**Exercise aim**
Convert the lines starting at the one containing "Where should I" and ending at the one containing "coord(850,259)" into a numbered list, leaving out any blank lines.

**Dataset entries**
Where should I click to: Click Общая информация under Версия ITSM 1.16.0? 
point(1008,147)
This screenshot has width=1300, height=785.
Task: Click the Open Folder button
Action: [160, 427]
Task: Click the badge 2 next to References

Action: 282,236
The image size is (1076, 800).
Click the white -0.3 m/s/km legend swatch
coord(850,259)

---

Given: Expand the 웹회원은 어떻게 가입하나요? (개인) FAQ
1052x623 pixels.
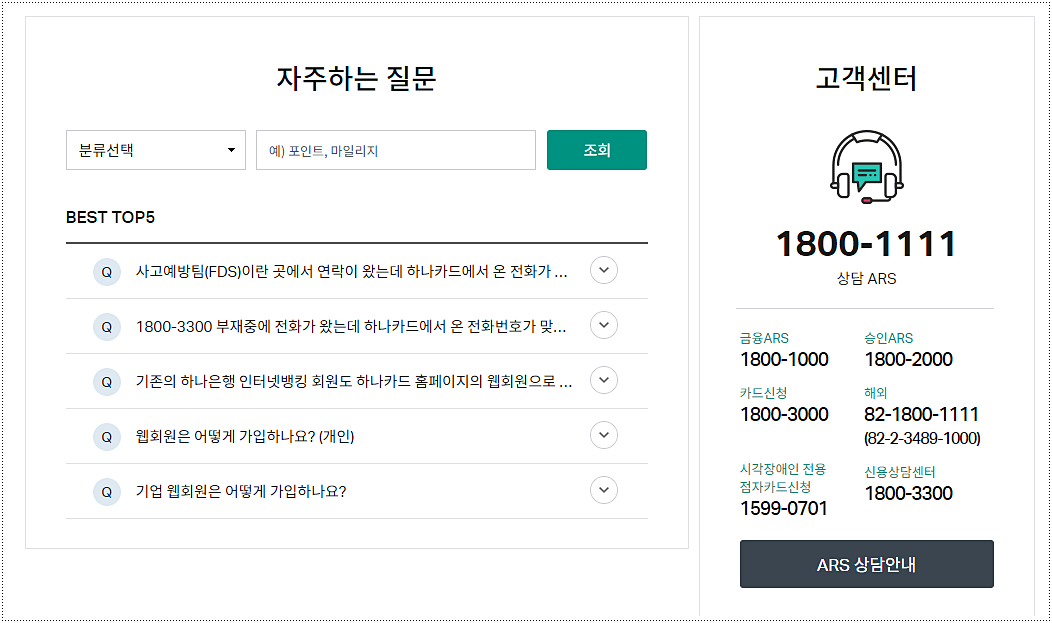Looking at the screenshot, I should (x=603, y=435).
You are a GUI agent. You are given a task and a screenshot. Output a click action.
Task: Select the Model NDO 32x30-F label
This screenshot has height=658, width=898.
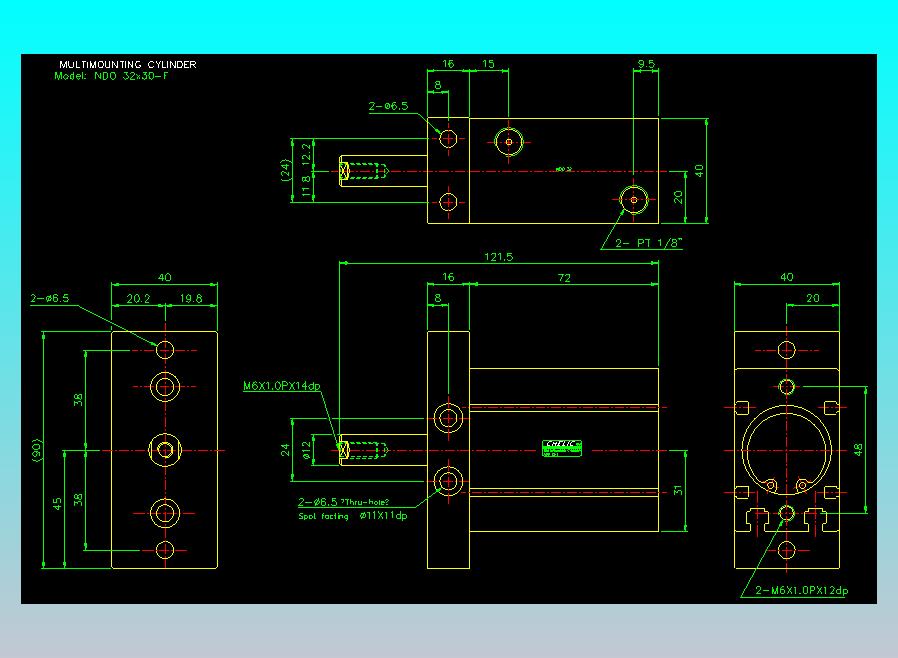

**Written answer**
1. Where should I click to: Click Общая информация under Версия ITSM 1.16.0? 
2. point(1008,147)
3. This screenshot has width=1300, height=785.
4. Task: Click the Open Folder button
5. Action: [160, 427]
6. Task: Click the badge 2 next to References
7. Action: 282,236
8. The image size is (1076, 800).
9. Click the white -0.3 m/s/km legend swatch
10. coord(850,259)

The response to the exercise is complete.